(Saved data entries)
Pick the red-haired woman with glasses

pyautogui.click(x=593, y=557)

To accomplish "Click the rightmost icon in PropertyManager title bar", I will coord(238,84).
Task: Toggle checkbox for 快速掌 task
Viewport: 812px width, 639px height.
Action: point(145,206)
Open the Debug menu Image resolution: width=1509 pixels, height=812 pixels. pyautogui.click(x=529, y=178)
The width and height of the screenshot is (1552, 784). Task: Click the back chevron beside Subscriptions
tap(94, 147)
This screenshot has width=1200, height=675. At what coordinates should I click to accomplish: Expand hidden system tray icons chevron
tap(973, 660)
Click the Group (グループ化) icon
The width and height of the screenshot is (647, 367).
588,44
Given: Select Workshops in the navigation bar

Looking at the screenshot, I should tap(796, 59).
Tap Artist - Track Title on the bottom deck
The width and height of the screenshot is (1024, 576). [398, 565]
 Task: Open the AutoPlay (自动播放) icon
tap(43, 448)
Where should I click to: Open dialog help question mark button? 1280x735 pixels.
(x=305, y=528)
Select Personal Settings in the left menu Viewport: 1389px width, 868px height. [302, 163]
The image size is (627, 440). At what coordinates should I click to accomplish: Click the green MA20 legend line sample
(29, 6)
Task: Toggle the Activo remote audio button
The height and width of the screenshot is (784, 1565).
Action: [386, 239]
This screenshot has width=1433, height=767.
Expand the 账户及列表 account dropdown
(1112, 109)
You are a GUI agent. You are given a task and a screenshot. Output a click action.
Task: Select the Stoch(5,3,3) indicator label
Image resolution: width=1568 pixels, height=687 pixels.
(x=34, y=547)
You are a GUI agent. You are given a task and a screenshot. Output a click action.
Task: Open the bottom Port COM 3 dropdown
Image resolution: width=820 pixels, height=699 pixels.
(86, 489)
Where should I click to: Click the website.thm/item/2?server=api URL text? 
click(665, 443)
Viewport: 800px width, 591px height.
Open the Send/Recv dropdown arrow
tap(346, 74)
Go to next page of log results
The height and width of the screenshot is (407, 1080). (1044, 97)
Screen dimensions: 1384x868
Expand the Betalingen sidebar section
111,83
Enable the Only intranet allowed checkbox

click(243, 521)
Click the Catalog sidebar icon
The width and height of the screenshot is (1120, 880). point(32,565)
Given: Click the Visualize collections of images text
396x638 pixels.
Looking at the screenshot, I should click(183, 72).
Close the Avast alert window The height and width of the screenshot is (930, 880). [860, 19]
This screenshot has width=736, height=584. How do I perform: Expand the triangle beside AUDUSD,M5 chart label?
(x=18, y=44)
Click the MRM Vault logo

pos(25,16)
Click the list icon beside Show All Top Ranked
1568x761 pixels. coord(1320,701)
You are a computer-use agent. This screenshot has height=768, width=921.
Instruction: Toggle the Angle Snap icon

▸ **Problem to solve**
State how many lines of the data contain the word "Toggle". Nothing besides the number belongs in the reply.

▸ **Response area**
3